What a waste of resources, however, when the simulation ends and it turns out to have become unstable in an early stage already, producing senseless data all the time. Or, imagine you really have to leave the office and want to take your laptop home, but the simulation is still only halfway. Pressing Ctrl-C is easy, but you'll have to start the simulation from the start again at home. I would like to save solution data at any intermediate time.
I decided to have a look at the use of UNIX signals to solve these little annoyances.

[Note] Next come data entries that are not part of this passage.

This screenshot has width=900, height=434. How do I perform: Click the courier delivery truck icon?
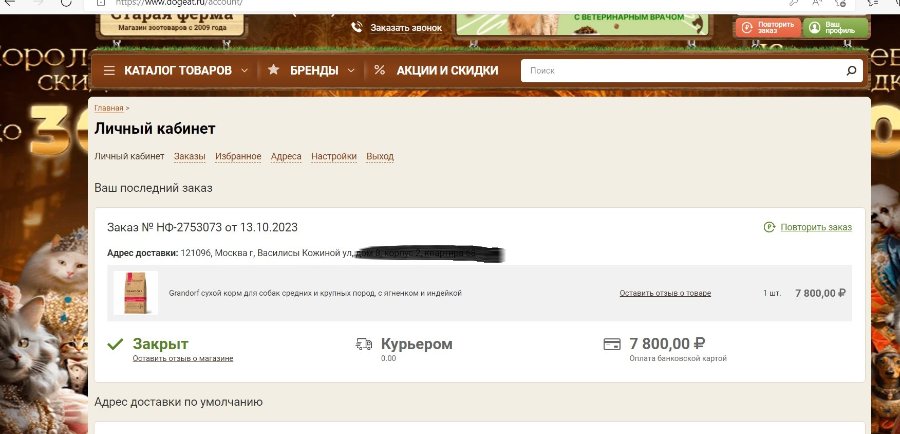364,344

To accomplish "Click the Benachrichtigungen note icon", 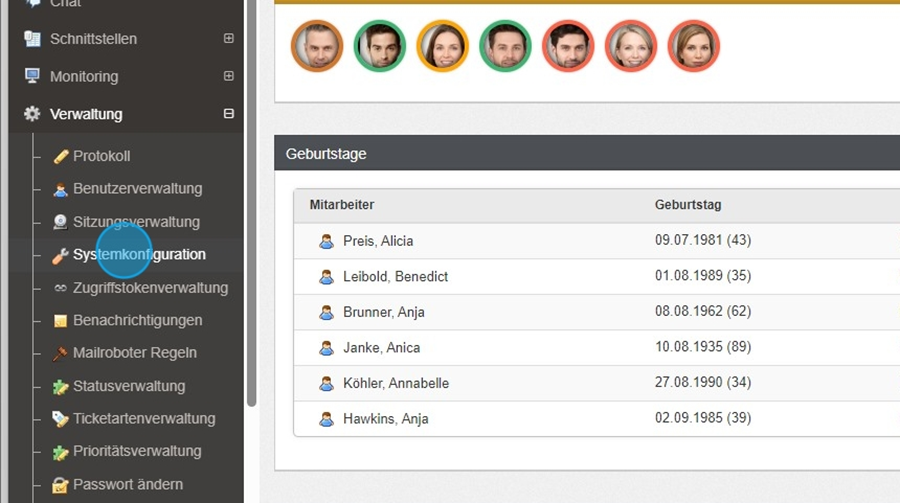I will (x=61, y=321).
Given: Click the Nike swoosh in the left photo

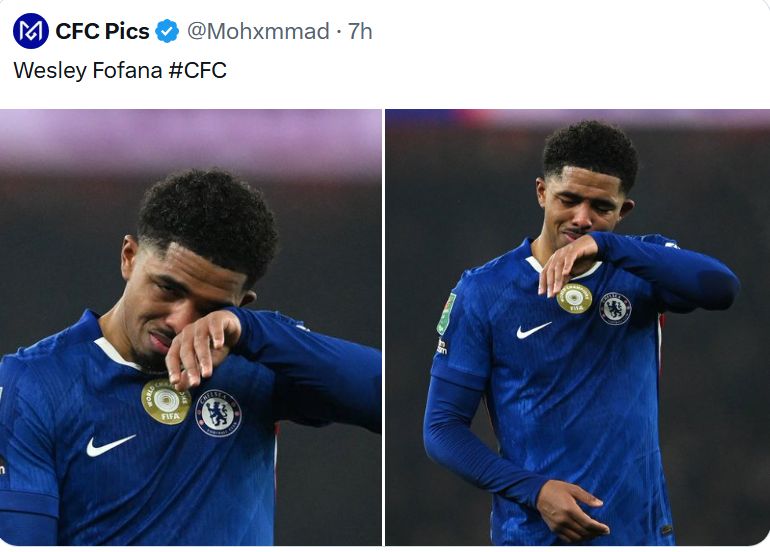Looking at the screenshot, I should point(109,444).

The idea is neither original, nor very difficult; it's just extremely handy! Most of my simulations consist of a large loop in the main routine that starts at simulation time Tstart and ends at time Tend, taking small time steps. Here's sample terminal output to get an idea:

[..]
#        1967  time =   0.1986020
finished MM after            2  steps (mmres=  9.5645049E-006 ).
#        1968  time =   0.1986853
finished MM after            2  steps (mmres=  9.8183985E-006 ).
[..]

When I press Ctrl-Z ('suspend'), this is what happens:

finished MM after            2  steps (mmres=  9.7805565E-006 ).
#        2594  time =   0.2427970  (Ctrl-Z pressed)
Caught suspend. Saving current data...
Continuing execution...
finished MM after            2  steps (mmres=  9.9850709E-006 ).
#        2595  time =   0.2428664

And when I press Ctrl-C ('interrupt'), this is what happens:

finished MM after            5  steps (mmres=  1.0567982E-005 ).
#        2617  time =   0.2444400 (Ctrl-C pressed)
Caught interrupt. Saving current data...
Exiting.

Note that I deliberately use the SIGINT (Ctrl-C) and SIGTSTP (Ctrl-Z) signals, because those are sent when pressing the stated key combinations. The reserved user signals SIGUSR1 and SIGUSR2 would have to be sent for example by the kill command, which is inconvenient for my use.

Implementation in Fortran

On UNIX systems, signal handling is performed by the functions defined in the system-wide (C-)library signal.h. Fortunately libsigwatch provides some basic but sufficient helper functions that allows us to define which signals we want to catch, and what special action should be taken.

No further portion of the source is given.